Past efforts have included cutting off their electricity, and clearing away the tents - measures which the Kikar HaLechem residents fought by bringing in generators and a trailer.

Inadvertently aiding the demonstrators' cause has been an unusually unsuccessful series of harsh declarations by municipal officials, the latest of which was issued Monday. "It was one thing when they were protesting social issues before the elections, but now they have become public nuisances," said senior city official Shalom Elkayam, after he ordered eviction orders plastered on the tents and old vehicles where the protesters have been camping. "The orders are for moveable goods [property] and I'll decide when they should be evacuated."

The protesters immediately launched a hunger strike in protest. Later Tuesday, their spirits were buoyed when the High Court issued an injunction barring the city from going through with the planned eviction.

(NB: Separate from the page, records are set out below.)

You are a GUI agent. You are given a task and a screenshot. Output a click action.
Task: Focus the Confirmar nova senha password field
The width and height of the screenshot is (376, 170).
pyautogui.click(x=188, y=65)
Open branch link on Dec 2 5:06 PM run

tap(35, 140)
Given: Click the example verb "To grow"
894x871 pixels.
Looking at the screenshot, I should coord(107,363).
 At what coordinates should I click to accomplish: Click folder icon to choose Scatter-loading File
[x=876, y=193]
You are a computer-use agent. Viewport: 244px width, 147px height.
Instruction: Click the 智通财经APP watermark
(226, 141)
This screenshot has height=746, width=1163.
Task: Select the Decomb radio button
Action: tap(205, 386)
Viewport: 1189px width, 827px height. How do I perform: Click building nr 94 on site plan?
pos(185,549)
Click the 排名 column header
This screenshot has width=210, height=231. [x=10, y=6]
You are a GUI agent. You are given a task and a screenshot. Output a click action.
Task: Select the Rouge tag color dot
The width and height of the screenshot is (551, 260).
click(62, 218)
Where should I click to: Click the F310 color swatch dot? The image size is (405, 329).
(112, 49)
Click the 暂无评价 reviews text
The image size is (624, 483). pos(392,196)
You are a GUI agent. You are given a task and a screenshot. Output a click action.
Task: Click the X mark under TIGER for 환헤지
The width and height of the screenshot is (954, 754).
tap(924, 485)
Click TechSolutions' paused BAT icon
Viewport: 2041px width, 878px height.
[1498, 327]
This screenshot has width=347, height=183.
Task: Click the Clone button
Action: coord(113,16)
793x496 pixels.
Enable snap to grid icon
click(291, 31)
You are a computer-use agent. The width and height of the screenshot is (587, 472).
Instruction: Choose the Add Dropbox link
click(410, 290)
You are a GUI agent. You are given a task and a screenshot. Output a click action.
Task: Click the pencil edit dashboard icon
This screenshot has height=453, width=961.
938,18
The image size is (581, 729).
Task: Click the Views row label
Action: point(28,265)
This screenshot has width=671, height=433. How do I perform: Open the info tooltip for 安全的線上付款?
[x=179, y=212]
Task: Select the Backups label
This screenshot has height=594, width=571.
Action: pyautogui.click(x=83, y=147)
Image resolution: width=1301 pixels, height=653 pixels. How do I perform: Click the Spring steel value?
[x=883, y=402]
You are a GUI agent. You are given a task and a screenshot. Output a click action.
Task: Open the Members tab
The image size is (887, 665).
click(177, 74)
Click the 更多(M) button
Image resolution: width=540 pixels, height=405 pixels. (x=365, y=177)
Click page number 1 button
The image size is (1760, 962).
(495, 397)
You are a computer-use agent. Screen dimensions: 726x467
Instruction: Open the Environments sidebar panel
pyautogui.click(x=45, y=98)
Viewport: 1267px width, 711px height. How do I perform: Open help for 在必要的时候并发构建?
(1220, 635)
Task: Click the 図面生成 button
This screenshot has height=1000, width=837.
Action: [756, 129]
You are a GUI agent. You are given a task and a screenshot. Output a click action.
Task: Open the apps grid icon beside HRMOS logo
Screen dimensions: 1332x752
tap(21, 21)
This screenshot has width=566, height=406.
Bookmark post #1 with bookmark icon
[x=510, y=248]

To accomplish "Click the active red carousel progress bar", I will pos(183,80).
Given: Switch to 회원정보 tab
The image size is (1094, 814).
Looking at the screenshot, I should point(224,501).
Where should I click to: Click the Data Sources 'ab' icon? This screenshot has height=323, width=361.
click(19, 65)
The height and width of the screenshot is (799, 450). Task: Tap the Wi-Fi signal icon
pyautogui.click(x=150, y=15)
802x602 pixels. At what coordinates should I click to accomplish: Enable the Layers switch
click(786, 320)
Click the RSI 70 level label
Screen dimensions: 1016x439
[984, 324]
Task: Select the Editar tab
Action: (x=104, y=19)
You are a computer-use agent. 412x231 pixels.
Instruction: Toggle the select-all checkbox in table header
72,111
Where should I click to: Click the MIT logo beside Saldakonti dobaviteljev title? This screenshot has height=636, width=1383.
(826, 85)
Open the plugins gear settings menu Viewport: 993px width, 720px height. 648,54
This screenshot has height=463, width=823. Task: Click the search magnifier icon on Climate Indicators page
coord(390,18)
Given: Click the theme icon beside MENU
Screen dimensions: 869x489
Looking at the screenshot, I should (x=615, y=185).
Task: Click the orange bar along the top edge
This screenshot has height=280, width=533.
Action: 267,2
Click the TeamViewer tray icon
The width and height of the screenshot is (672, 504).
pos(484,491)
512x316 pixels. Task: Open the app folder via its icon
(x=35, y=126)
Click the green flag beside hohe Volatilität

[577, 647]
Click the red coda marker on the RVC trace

But any sense of victory is likely to be short-lived.

"When the ruckus about the American war in Iraq dies down and the planned cutbacks in education and health go into effect, it will turn out that the Israeli economy is more centralized than ever and that a large number of people who own companies are paying less taxes," writes Kim in Tuesday's paper.

"These are two stories about two apparently different economies, both in one country deep in recession, in which harm to one strengthens the other."